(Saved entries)
----------------------------------------
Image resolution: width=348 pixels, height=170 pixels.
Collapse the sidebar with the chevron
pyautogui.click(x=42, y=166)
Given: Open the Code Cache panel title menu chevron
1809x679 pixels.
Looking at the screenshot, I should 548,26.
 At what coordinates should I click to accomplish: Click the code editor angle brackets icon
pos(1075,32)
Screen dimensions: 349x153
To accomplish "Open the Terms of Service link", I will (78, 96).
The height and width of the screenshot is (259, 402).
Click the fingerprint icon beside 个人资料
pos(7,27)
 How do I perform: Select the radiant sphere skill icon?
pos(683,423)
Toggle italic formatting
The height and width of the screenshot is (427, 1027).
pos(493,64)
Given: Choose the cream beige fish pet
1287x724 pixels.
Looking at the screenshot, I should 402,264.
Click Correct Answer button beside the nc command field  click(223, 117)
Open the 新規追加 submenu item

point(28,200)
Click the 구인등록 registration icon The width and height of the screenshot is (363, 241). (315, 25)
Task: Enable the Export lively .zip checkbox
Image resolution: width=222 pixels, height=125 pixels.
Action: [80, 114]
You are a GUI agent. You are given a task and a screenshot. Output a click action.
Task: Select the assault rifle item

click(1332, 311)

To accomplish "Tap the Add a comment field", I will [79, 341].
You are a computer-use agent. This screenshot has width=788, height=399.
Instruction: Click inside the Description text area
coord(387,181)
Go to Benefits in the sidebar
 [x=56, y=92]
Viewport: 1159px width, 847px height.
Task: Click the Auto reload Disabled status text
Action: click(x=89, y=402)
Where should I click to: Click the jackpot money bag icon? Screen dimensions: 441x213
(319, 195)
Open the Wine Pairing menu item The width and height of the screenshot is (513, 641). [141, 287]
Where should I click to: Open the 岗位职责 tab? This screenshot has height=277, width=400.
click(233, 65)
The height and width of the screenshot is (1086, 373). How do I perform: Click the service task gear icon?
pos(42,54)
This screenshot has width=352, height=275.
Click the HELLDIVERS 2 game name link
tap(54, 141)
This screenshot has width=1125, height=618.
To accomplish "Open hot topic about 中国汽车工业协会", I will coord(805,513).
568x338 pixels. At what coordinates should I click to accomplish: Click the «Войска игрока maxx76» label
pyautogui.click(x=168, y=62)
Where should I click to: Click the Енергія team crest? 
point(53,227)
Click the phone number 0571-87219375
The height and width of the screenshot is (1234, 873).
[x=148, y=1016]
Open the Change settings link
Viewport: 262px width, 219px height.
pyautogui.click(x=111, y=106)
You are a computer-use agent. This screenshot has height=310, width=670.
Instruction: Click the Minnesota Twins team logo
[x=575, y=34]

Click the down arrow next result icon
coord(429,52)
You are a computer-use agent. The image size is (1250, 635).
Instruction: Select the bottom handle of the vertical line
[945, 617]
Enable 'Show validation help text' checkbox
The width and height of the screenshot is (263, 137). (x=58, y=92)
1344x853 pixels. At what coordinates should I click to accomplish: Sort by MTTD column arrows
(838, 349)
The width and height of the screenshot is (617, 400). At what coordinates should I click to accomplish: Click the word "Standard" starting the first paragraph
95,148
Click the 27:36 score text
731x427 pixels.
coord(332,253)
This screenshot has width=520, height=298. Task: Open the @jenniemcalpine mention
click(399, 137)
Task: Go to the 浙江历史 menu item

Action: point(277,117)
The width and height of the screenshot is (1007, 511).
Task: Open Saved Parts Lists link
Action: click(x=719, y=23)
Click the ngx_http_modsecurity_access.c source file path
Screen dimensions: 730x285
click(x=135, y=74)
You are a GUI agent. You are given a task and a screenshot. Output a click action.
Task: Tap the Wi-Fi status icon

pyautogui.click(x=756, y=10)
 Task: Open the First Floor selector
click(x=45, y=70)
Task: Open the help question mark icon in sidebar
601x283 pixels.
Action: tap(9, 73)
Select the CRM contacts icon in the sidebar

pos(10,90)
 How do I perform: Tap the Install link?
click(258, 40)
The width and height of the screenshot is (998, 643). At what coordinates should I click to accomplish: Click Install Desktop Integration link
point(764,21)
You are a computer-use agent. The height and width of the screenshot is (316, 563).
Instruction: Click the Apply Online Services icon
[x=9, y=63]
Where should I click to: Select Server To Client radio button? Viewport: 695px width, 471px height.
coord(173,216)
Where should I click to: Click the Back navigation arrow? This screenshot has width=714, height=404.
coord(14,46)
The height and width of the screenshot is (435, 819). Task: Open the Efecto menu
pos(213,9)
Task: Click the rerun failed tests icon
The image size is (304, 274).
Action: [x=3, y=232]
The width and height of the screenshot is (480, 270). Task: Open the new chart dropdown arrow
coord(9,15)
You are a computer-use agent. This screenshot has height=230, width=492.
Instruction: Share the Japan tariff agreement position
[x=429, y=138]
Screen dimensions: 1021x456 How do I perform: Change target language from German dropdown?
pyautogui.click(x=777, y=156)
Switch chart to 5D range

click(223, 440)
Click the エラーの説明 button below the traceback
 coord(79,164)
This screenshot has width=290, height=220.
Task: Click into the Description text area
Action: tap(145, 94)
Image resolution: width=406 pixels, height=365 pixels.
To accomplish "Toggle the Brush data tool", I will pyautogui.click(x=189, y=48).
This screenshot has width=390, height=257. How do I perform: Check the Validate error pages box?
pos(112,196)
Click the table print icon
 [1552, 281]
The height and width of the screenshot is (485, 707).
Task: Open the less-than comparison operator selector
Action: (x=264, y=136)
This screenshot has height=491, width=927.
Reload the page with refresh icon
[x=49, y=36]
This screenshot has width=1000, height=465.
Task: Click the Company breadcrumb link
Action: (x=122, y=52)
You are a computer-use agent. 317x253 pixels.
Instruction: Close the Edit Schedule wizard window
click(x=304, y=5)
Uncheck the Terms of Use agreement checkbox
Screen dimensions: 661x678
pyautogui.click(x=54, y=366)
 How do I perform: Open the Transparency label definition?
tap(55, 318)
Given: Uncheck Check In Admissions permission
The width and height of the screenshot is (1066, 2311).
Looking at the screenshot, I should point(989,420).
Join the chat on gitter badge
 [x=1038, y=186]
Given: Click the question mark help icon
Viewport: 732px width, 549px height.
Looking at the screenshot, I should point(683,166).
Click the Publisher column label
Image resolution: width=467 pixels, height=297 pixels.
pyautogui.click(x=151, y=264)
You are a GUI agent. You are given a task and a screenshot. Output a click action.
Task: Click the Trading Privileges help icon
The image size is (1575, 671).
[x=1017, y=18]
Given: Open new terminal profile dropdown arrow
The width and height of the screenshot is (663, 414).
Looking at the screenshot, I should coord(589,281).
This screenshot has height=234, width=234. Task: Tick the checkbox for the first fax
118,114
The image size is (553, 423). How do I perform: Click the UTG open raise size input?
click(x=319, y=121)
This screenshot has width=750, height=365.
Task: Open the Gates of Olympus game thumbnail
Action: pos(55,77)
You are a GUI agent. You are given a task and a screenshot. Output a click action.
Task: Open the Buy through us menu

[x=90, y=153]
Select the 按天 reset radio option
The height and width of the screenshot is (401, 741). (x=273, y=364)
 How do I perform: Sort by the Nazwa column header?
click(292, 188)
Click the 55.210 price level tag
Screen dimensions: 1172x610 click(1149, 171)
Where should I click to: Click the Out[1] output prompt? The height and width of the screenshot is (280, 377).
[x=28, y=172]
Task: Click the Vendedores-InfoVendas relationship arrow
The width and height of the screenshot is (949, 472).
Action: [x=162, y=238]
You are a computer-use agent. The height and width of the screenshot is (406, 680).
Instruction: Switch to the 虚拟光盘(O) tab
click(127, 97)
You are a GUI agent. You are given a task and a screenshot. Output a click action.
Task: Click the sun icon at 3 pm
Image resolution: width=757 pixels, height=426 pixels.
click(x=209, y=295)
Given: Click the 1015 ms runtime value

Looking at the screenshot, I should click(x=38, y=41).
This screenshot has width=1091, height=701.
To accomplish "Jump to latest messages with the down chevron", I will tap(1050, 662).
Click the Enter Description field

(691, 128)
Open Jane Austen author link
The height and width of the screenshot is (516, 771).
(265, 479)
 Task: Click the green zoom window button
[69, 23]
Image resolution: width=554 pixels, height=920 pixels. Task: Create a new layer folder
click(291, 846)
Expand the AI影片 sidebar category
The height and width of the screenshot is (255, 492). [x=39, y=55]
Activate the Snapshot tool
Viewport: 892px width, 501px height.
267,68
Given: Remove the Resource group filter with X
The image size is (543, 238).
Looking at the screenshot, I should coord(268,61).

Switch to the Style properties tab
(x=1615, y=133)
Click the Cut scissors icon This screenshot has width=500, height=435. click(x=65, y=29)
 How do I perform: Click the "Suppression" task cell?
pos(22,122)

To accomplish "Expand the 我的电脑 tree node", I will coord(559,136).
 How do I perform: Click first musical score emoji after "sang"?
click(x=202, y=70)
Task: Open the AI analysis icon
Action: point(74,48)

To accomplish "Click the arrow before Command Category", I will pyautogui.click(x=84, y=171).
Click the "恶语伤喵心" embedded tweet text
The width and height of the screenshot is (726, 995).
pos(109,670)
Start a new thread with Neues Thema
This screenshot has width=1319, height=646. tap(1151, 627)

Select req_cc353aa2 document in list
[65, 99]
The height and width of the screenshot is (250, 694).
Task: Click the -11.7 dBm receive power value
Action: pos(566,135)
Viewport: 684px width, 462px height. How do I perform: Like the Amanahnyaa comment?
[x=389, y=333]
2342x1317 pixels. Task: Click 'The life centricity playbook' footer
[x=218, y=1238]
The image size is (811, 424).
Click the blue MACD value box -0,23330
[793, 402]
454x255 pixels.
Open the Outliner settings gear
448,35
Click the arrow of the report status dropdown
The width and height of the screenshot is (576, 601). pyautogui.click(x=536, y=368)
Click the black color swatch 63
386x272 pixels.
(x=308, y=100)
----------------------------------------
### WHAT NEEDS TO BE DONE:
If a line falls between the first line of the data above and the line holding "Given: Choose the cream beige fish pet", inclusive, retype it exactly; retype no other line.

### WRITTEN ANSWER:
Image resolution: width=348 pixels, height=170 pixels.
Collapse the sidebar with the chevron
pyautogui.click(x=42, y=166)
Given: Open the Code Cache panel title menu chevron
1809x679 pixels.
Looking at the screenshot, I should 548,26.
 At what coordinates should I click to accomplish: Click the code editor angle brackets icon
pos(1075,32)
Screen dimensions: 349x153
To accomplish "Open the Terms of Service link", I will (78, 96).
The height and width of the screenshot is (259, 402).
Click the fingerprint icon beside 个人资料
pos(7,27)
 How do I perform: Select the radiant sphere skill icon?
pos(683,423)
Toggle italic formatting
The height and width of the screenshot is (427, 1027).
pos(493,64)
Given: Choose the cream beige fish pet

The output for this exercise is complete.